Adversarial Attacks Against MLLMs via Progressive Resolution Processing and Adaptive Feature Alignment
2026-05-11 • Computer Vision and Pattern Recognition
Computer Vision and Pattern Recognition
AI summaryⓘ
The authors study how to trick multimodal large language models (MLLMs) into misidentifying images as specific target objects, which is important for testing model safety. They found existing attack methods are limited because they only focus on the model’s final features and fixed image regions. To improve this, the authors propose PRAF-Attack, a method that uses multiple layers of the model and processes images at different scales to better fool black-box MLLMs. Their approach consistently works better than previous methods on a variety of models, including commercial APIs.
Multimodal Large Language ModelsAdversarial PerturbationsTransfer-based AttacksBlack-box ModelsFeature AlignmentIntermediate Layer RepresentationsMulti-scale ProcessingPatch-level OptimizationGradient ConsistencyTargeted Attack
Authors
Haobo Wang, Xiaorong Ma, Weiqi Luo, Xiaojun Jia, Jiwu Huang
Abstract
Adversarial perturbations can mislead Multimodal Large Language Models (MLLMs) recognize a benign image as a specific target object, posing serious risks in safety-critical scenarios such as autonomous driving and medical diagnosis. This makes transfer-based targeted attacks crucial for understanding and improving black-box MLLM robustness. Existing transfer-based targeted attack methods typically rely on the final global features of the surrogate encoder and anchor optimization to original-resolution target crops, leading to their limited transferability and robustness. To address these challenges, we propose Progressive Resolution Processing and Adaptive Feature Alignment (PRAF-Attack), a targeted transfer-based attack framework that integrates multi-scale global semantic guidance with robust intermediate-layer local alignment. Unlike prior methods that align only the surrogate encoder's final layer, we design an adaptive feature alignment strategy that leverages intermediate representations to enhance transferability.
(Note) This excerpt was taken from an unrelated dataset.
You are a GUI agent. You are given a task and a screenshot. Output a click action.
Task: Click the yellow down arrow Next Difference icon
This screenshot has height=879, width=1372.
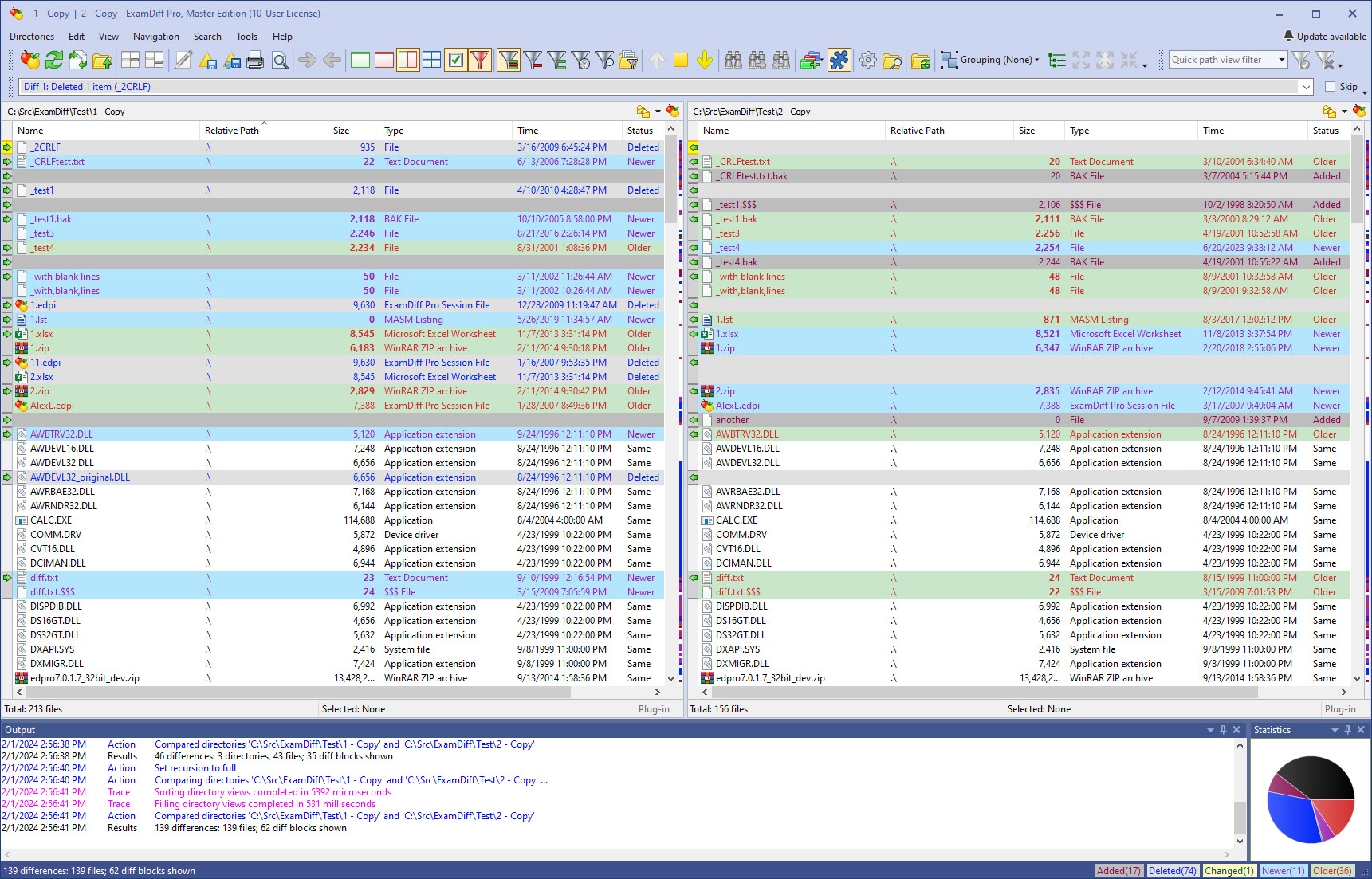point(704,60)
Specifically, we introduce an adaptive intermediate layer selection mechanism to identify transferable hierarchical features across surrogate ensembles via gradient consistency, along with an adaptive patch-level optimization strategy that preserves highly correlated local regions through efficient patch filtering. To overcome the reliance on fixed original-resolution target crops, we propose a progressive resolution processing strategy that gradually refines optimization from coarse to fine, enabling the attack to better exploit target information at multiple scales and achieve stronger transferability. We evaluate PRAF-Attack on a diverse suite of black-box MLLMs, including six open-source models and six closed-source commercial APIs. Compared with seven state-of-the-art targeted attack baselines, the proposed PRAF-Attack consistently achieves superior transferability.